Every time the New Yorker Fiction Issue comes out (far too often) I feel like a one-armed busboy working the Friday lunch shift at an All-You-Can-Eat Chinese buffet. I can barely keep up with the regular weekly NYer short stories (if you've noticed I run a steady 4-6 weeks behind) and then they come out with an ENTIRE ISSUE filled with nothing but fiction??? Aye Caramba. It's like the editors of the NYer are specifically trying to torture and delight me at the same time. 

Since I'm so pitifully far behind and since there are so many stories in the Fiction Issue, I've decided to dole out a couple quick capsule reviews of what I thought were the note-worthy offerings...

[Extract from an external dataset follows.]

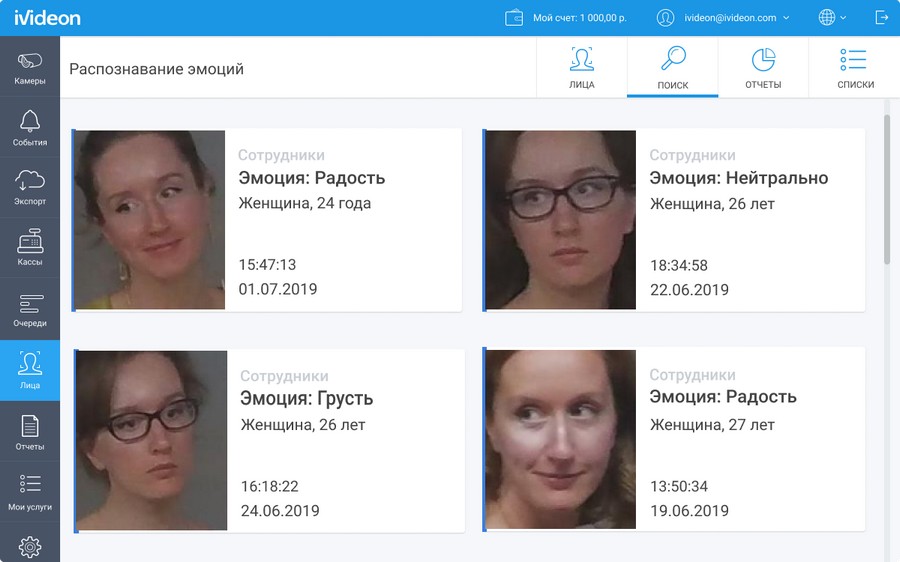Open the Камеры section in sidebar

Karen Russell's "The Bad Graft" -- Two Magically-Realistic Thumbs Up. This tale of two young lovers bewitched and captivated by the Mojave Desert made me positively squirm in my seat at times but kept my eyeballs riveted to the page at the same time. A powerful combination. My first exposure to Russell and definitely will not be my last. Russell paints out the portrait of our two main characters, young lovers who have just eloped from Pennsylvania, on the canvas of the alien strangeness of Joshua Tree National Park. The strangeness of the desert mirrors the strangeness of the un-mapped emotional territory that exists between these two young people who might have thought they knew each other, only to find out they are as foreign to each other as the desert is to them. Russell works in delicious elements of magical realism, as the girl becomes inhabited by one of the Joshua Trees and falls deeply in love with the desert. The two stay in the Mojave, get jobs, live their little lives until the tree leaves the girl's body and they are "free" to leave. Was it all a dream? Did they actually stop in the desert, live in a trailer, work in a bar for three months and live anonymous lives on the precipice of complete anonymity stretching out as far and wide as the desert sunset? I think it's inconclusive, which makes the story that much more interesting. Read it, if you get a chance.

Tobias Wolff's "The Beautiful Girl" -- Part of the "My Old Flame" prompt within this seasons fiction issue, Wolff relates a story about a brush with tween-age romance -- and possibly true-love -- that turns into a near-miss. Lying in the hospital after he'd cut off part of his finger, the main character becomes the object of affection for the daughter of the patient in the bed next to him. When he gets out of the hospital, the boy and girl go on a little date, of sorts, but ultimately the boy misses his "big chance" to kiss the girl and afterward she vanishes like smoke from his life. It's a bitter little story; the kind any male who has made it to adulthood has (no doubt) unfortunately stashed away among the memories he'd like to forget. Every guy remembers at least one instance when he blew his chance with a girl just because he had absolutely no idea what to do next. But in one of those sick paradoxes of life, that's the only way to learn what you're supposed to do next, by botching a chance and spending hours and hours of self-flagellation afterward examining the situation and what you did wrong. Did this story touch home for me? Yeah, you could say that...

Joshua Ferris' "Good Legs" -- I really enjoyed a couple of the Joshua Ferris stories I've read in the NYer before, but I'm 50/50 on this guy after trying (very) unsuccessfully to hack my way through one of his novels, "The Unnamed." Maybe my lingering impression of that novel started me of with a tainted impression of this short. I found it a little bit kitschy and trite, essentially all the way until the end. However, I think the ending paragraph saves this story from utter forgetability in my mind. It's essentially a shifting catalog of the narrators previous lovers -- the things he liked about them, or hated, or whatever sticks out in his mind -- that leaves us with the very Nietzsche-esque idea that he has been loving the same woman all along -- his mind's inner Woman -- and that partly what he is in love with is that inner Woman, regardless what physical and external form she takes. A very interesting concept, if you ask me, and one that -- much like staring at the sun -- a man might not want to examine for too long at a time lest he get a headache.